Oktober 2011 |
111018 |
ENERGIE-CHRONIK |
Der Tarifvergleicher Verivox hat in seinen Tarifrechnern für Strom und Gas die Voreinstellungen entfernt, die bisher automatisch Angebote mit Vorkasse und Kautionszahlungen in den Vergleich einbezogen und dadurch an die Spitze der vermeintlich preisgünstigsten Angebote beförderten. Stattdessen werden die Verbraucher aufgefordert, vor dem Preisvergleich auszuwählen, ob Tarife mit Vorauskasse oder Kautionszahlungen berücksichtigt werden sollen oder nicht.
Der Tarifvergleicher folgt damit nach langem Zögern der Forderung von Verbraucherschützern, solche Angebote nicht automatisch einzubeziehen, weil sie den Vergleich intransparent machen und geleistete Zahlungen bei Insolvenz des Anbieters verloren sind. Den entscheidenden Anstoß dürfte die Insolvenz des dubiosen Stromanbieters Teldafax gegeben haben, der lange Zeit mit Vorkasse-Angeboten die Vergleichslisten anführte (110613). Die rund 700.000 Gläubiger des Pleite-Unternehmens haben nun kaum Chancen, das ihnen zustehende Geld zurückzubekommen. Verivox hat von Teldafax besonders hohe Provisionen für die Vermittlung von Kunden kassiert. Ferner wurde dem Tarifvergleicher vorgeworfen, er habe vertrauliche Marktinformationen geliefert und es Teldafax so ermöglicht, immer auf den ersten Plätzen zu rangieren (110909).
In einer Mitteilung vom 24. Oktober begründete Verivox die Entfernung der Voreinstellungen für Vorkasse und Kaution mit einer Umfrage auf der hauseigenen Internet-Seite, die Ende September bis Anfang Oktober durchgeführt wurde. Von den insgesamt über 5.500 Teilnehmern hätten jeweils rund zwei Drittel die bisherige Praxis abgelehnt.
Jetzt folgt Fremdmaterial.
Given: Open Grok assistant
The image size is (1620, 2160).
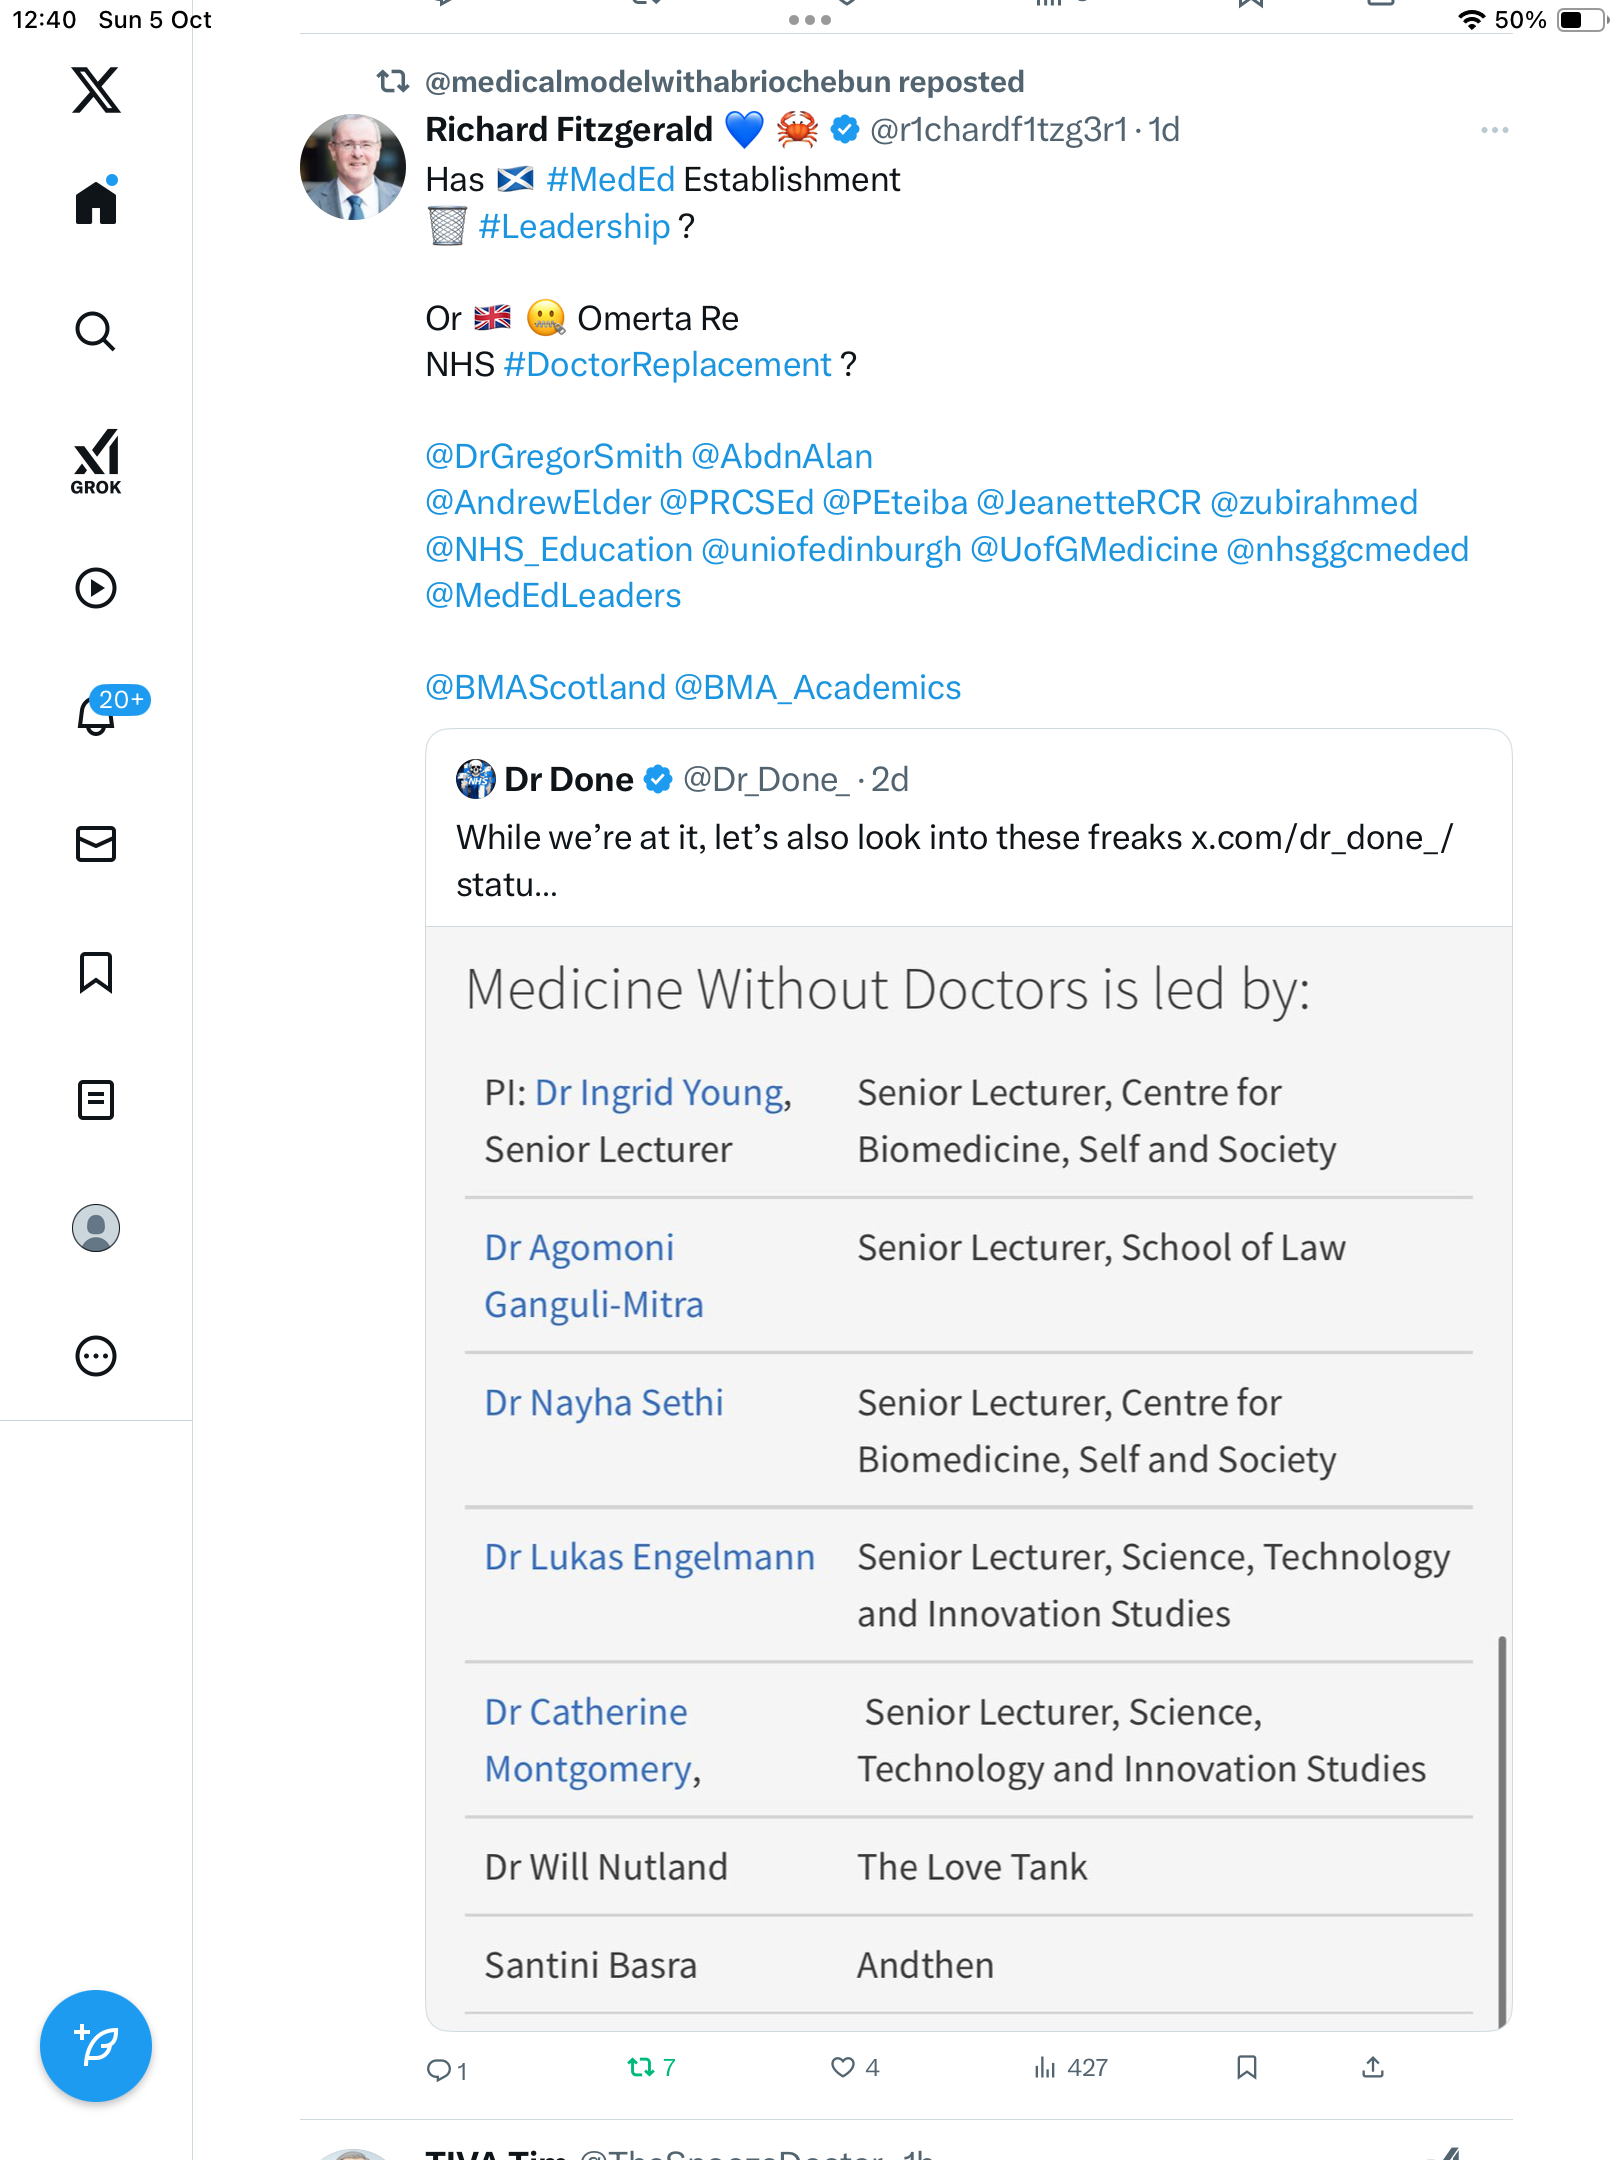Looking at the screenshot, I should (x=96, y=461).
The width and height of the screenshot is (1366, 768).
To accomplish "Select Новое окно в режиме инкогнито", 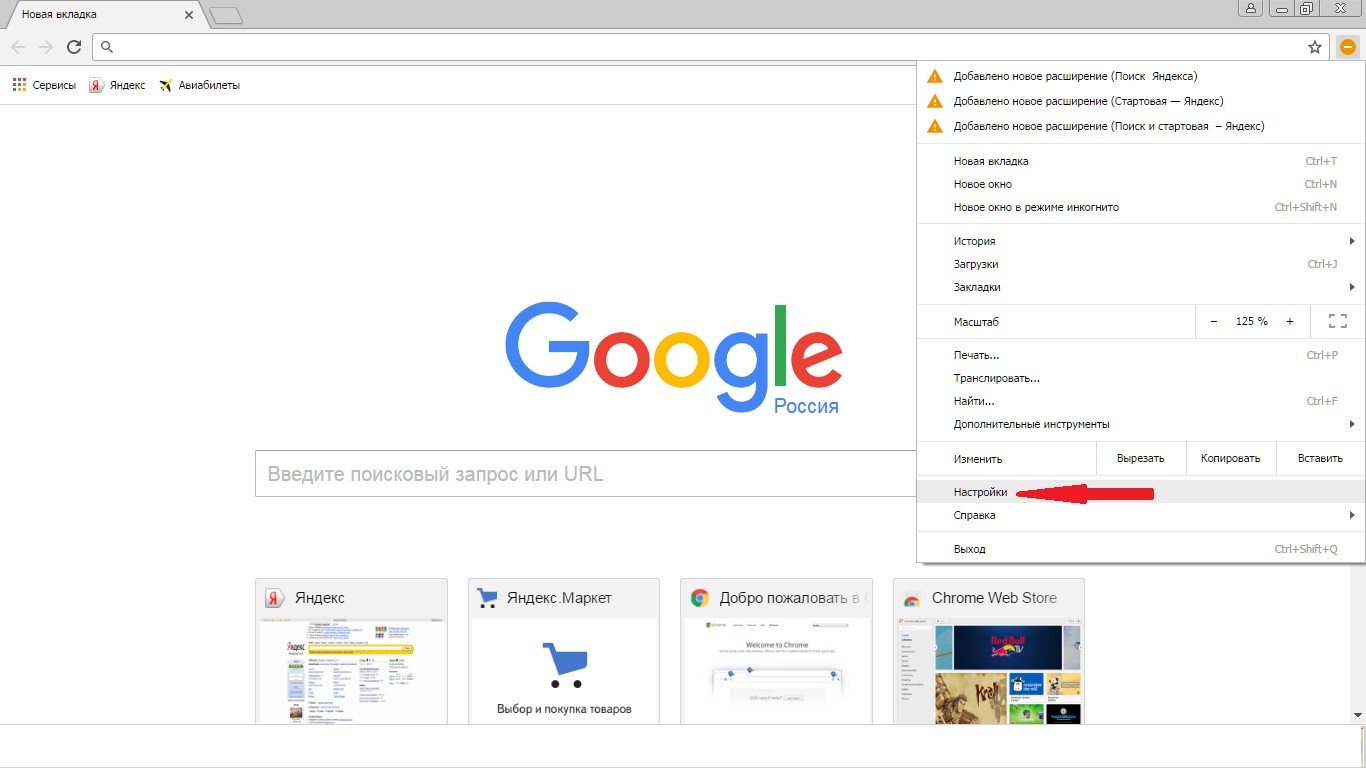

Dagegen habe sich bei einer ähnlichen Umfrage, die 2008 durchgeführt wurde, die Mehrheit noch für die automatische Berücksichtigung von Vorkasse und Kautionszahlungen ausgesprochen.
Allerdings erwartet die Verbraucher nunmehr bei Verivox eine Voreinstellung, die automatisch einmalig gewährte Boni einbezieht, sofern das entsprechende "Häkchen" in der Filterliste nicht entfernt wird. Dadurch sinken die ausgewiesenen Kosten, die immer nur auf der Basis eines Jahres errechnet werden. Die Boni werden in der Regel erst nach Ablauf eines Lieferjahres bei der Stromrechnung berücksichtigt, was dazu beiträgt, die Vertragsdauer zu verlängern. Besonders hoch sind sie für Paketangebote, bei denen der Kunde für die Überschreitung einer bestimmten Strombezugsmenge den Mehrverbrauch besonders teuer bezahlt, während er für die Nichtausschöpfung des Limits keine Erstattung erhält. Die Vergleichbarkeit der einzelnen Angebote wird ferner durch unterschiedliche Vertragslaufzeiten oder Preisgarantien erschwert.
Das Unternehmen begründet die automatische Berücksichtigung von Boni ebenfalls mit dem Ergebnis der Umfrage, bei der sich 85 Prozent der Teilnehmer dafür ausgesprochen hätten. Der Effekt ist, daß nun solche Angebote mit Boni an der Spitze stehen und immer mehr Anbieter solche Einmalzahlungen versprechen, die zielstrebig für den Zweck einer optimalen Plazierung auf der Vergleichsliste zurechtgeschneidert werden. Seit längerem rückläufig sind dagegen Angebote mit Vorkasse und Kautionszahlungen, die früher demselben Zweck dienten.
Die Bundesnetzagentur hat am 28. Oktober neue Regeln für den Wechsel des Strom- und Gasanbieters festgelegt. Der Lieferantenwechsel darf künftig höchstens drei Wochen dauern. Maßgeblich für diese Frist ist die Anmeldung des Wechsels beim Netzbetreiber, für die der neue Lieferant verantwortlich ist. Damit hat dieser alle Möglichkeiten, den Wechsel zügig durchzuführen. Außerdem kann der Liefervertrag und damit die Versorgung des Kunden durch den neuen Anbieter nunmehr an jedem beliebigen Werktag beginnen. In den bisher geltenden Regelungen zum Anbieterwechsel gab es dagegen starre Fristen. So mußte dem Netzbetreiber die neue Liefersituation mit einem Vorlauf von mindestens einem Monat angezeigt werden. Zudem konnte die Belieferung nur zum Ersten eines Kalendermonats aufgenommen werden.